3. DIREITOS DOS ANIMAIS X DIREITO DE CRENÇA
Quer parecer que há uma colisão entre dois princípios, ambos albergados pela Constituição Federal, e um ainda expresso na L. 9.605/98 – Lei dos Crimes Ambientais.
Conforme artigo 5º, VI da CF:
“Art. 5º Todos são iguais perante a lei, sem distinção de qualquer natureza, garantindo-se aos brasileiros e aos estrangeiros residentes no País a inviolabilidade do direito à vida, à liberdade, à igualdade, à segurança e à propriedade, nos termos seguintes:
VI – é inviolável a liberdade de consciência e de crença, sendo assegurado o livre exercício dos cultos religiosos e garantida, na forma da lei, a proteção aos locais de culto e a suas liturgias;”
Para José Afonso da Silva, liberdade de crença é diferente de escolha de religião:
“Na liberdade de crença entra a liberdade de escolha da religião, a liberdade de aderir a qualquer seita religiosa, a liberdade (ou o direito) de mudar de religião, mas também compreende a liberdade de não aderir a religião alguma, assim como a liberdade de descrença, a liberdade de ser ateu e de exprimir o livre agnosticismo. Mas não compreende a liberdade de embaraçar o livre exercício de qualquer religião, de qualquer crença, pois também a liberdade de alguém vai até onde não prejudique a liberdade dos outros.
Por outro lado, a mesma CF, em seu art. 225, garante o direito ao meio-ambiente equilibrado:
“Art. 225. Todos têm direito ao meio ambiente ecologicamente equilibrado, bem de uso comum do povo e essencial à sadia qualidade de vida, impondo-se ao poder público e à coletividade o dever de defendê-lo e preservá-lo para as presentes e futuras gerações”.
Também a Lei dos Crimes Ambientais protege os animais:
“L. 8.9605/98
Art. 29. Matar, perseguir, caçar, apanhar, utilizar espécimes da fauna silvestre, nativos ou em rota migratória, sem a devida permissão, licença ou autorização da autoridade competente, ou em desacordo com a obtida:
Pena – detenção de seis meses a um ano, e multa.
Art. 32. Praticar ato de abuso, maus-tratos, ferir ou mutilar animais silvestres, domésticos ou domesticados, nativos ou exóticos:
Pena – detenção, de três meses a um ano, e multa.
§ 1º Incorre nas mesmas penas quem realiza experiência dolorosa ou cruel em animal vivo, ainda que para fins didáticos ou científicos, quando existirem recursos alternativos.
§ 2º A pena é aumentada de um sexto a um terço, se ocorre morte do animal.”

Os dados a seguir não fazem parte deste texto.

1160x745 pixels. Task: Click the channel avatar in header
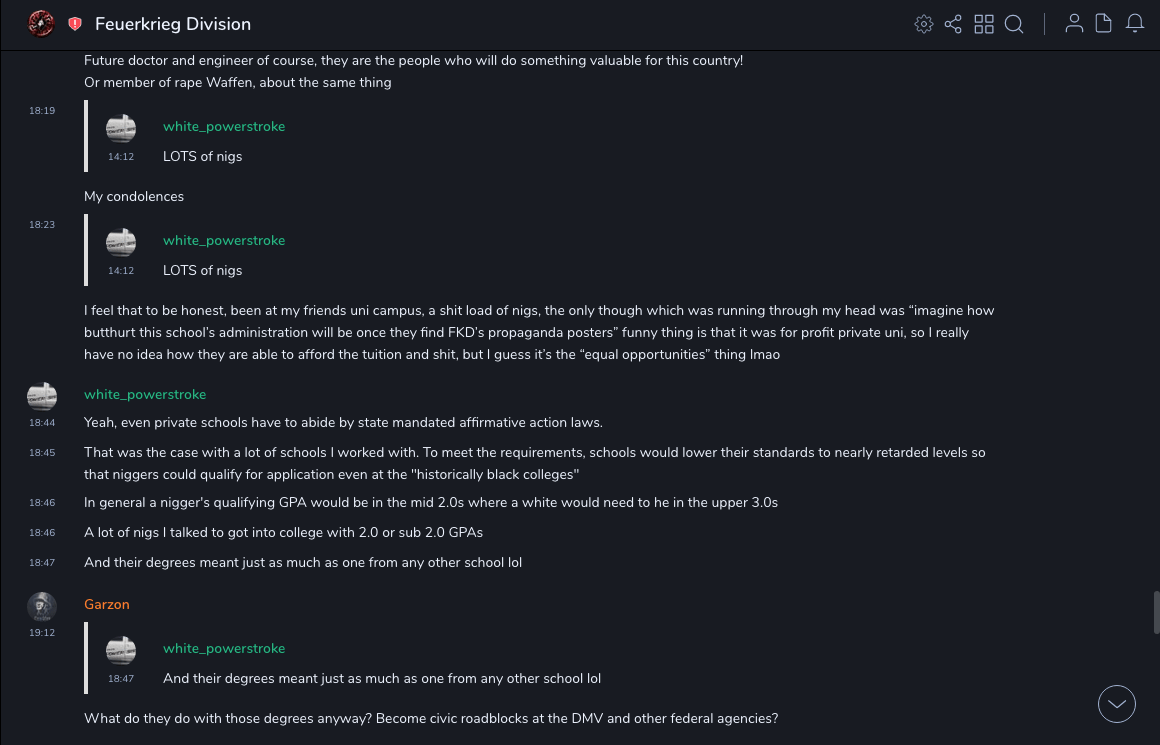(x=41, y=23)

Como sustenta ZAFFARONI (op. cit., pg. 54) os direitos dos animais são próprios deles, não pertecendo e ninguém mais:
“A nuestro juicio, el bien jurídico em el delito de maltrato de animales no es outro que el derecho del próprio animal a no ser objeto de la crueldad humana, para lo cual es menester reconocerle el carácter de sujeto de derechos”
4 CONSIDERAÇÕES FINAIS
Longe de querer chegar a uma resposta simplista e esgotar esse tema, que certamente rende muita discussão e milhares de livros a respeito, quer nos parecer que a dificuldade maior de implementação dos direitos além dos países islâmicos é nos países pobres.
Para o jurista italiano Norberto Bobbio (1992.) “há ineficácia da aplicação dos direitos humanos da primeira e segunda geração nos países em desenvolvimento e subdesenvolvidos, enquanto nas nações desenvolvidas estes direitos já acham-se garantidos e de plena eficácia. Nestes países, a preocupação maior é quanto a garantia e eficácia dos direitos de terceira e quarta geração”.
Percebe-se do inferido que justamente um dos principais problemas é a educação, justamente por isso os países desenvolvidos encontram-se em vantagem.
A educação é imprescindível para o exercício pleno da cidadania. Uma pessoa sem educação não é um pessoa completa. Só tendo acesso à educação é que as pessoas poderão ser verdadeiramente livres.
Talvez, seguindo a idéia de Gisele Citadino (RIO DE JANEIRO, 1999), “devêssemos passar a uma nova fase de constitucionalismo societário ou comunitário, que dá prioridade ao valores da igualdade e da dignidade humana”.
Se viu que a história dos direitos fundamentais segue a do constitucionalismo moderno, urge entremos noutra fase do constitucionalismo, das comunidades, societário, em que haja um maior respeito à dignidade humana e a esses direitos. Não podemos esquecer os séculos de luta por melhores condições. O que não pode se perder é alguns desses direitos que tão duramente foram conquistados, e do qual a globalização, com seu modelo neoliberal ameaça.
A sociedade teme pela perda desses direitos, que gerações passadas lutaram tanto para alcançar e que agora seriamente correm são ameaçados na sua amplitude e sobrevivência.
A salvaguarda desses direitos é tão importante, como defender a ordem jurídica que os reconhece, pois esta não tem sentido sem aquela.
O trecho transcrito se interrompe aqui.